Reputation: 300
my problem is, I want to create a new folder and make it impossible (or reasonably hard) for the user to change its name or to delete it. The thing is, the user must be able to access the files contained within that folder and change them in any way he pleases. Using the examples I've been finding in the net all I get is making it impossible to change the files INSIDE the folder, and not the folder itself.
Thanks in advance ;)
Upvotes: 2
Views: 511
Reputation: 265
If you are going to have a C# program open all the time to perform your tasks, based on @Teoman Soygul's answer you could add this line to your code, which will open a stream on the target directory to be 'protected' and thus, not allow users to modify it:
File.Open(@"yourDirHere.zip", FileMode.Open, FileAccess.Read);
This method only works if the directory is compressed or on files, not on standard directories. This was my use case and thought it was worth mentioning here, in case it could also be useful to anyone else. You may be interested in playing around te different accessors provided at File.Open Method
Upvotes: 0
Reputation: 25742
As long as that folder is created by the user's account (assuming that you're creating the folder programmatically by your application), the user will be able to edit the folder.
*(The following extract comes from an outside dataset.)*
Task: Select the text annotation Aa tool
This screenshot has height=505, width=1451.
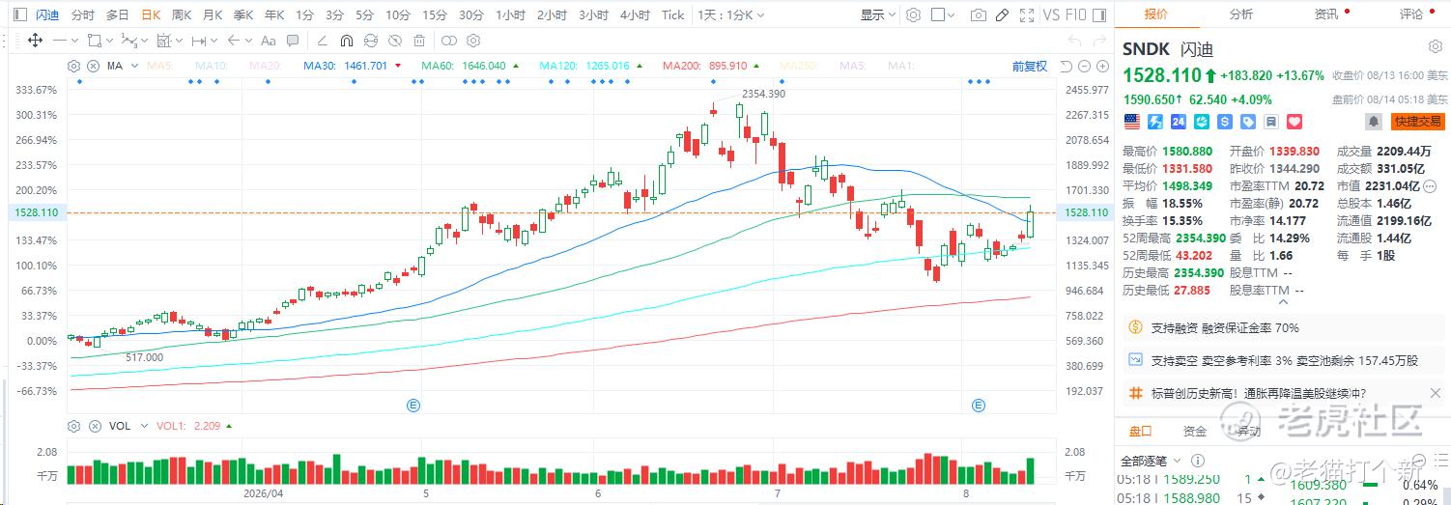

The best way to protect that folder from tampering would be to write a very small windows service that keeps that folder always open, thus preventing deletion/renaming.
Upvotes: 2
Reputation: 70523
This might be helpful.
http://technet.microsoft.com/en-us/library/cc732880.aspx
It seems you want to allow the "Create Files/Write Data" permission but not allow "control" of the parent folder.
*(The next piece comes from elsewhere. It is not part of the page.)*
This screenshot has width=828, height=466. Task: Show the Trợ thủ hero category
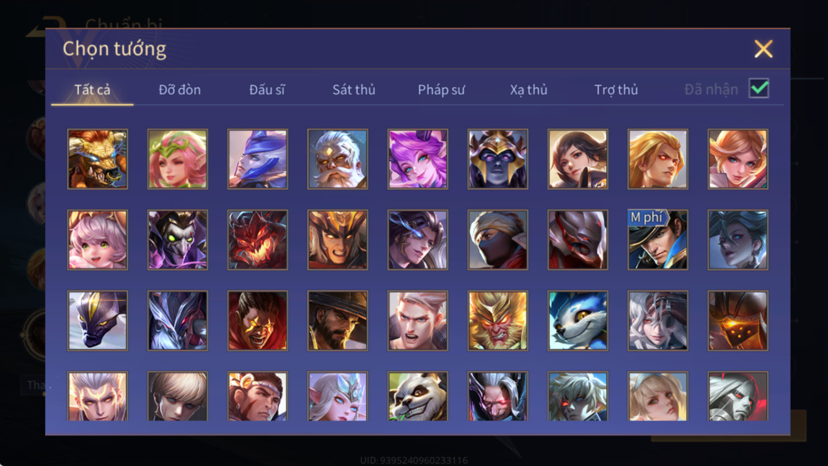[616, 90]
You should be able to set up an ACL to do this. Give them "List folder contents" rights and then selectively give them additional extended rights without giving them modify attributes rights.
The service answer is a bad idea. I might work, but is not the best way to do it. The key with windows directory and folder security is the "owner" of a folder. As an administrator you can always take ownership of a folder or file. BUT if the file has a different owner and that owner has granted you rights you won't have any other rights until you go in and take ownership.
What you want to do is create a special account on the machine (often called a service account) which is the identity the program runs under. This account has admin rights and is the owner of any files it creates. Then it can allow whatever access it wants to grant to users of files and folders it creates.
The admin will always be able to take ownership if they want to, but most users don't even know how to do this.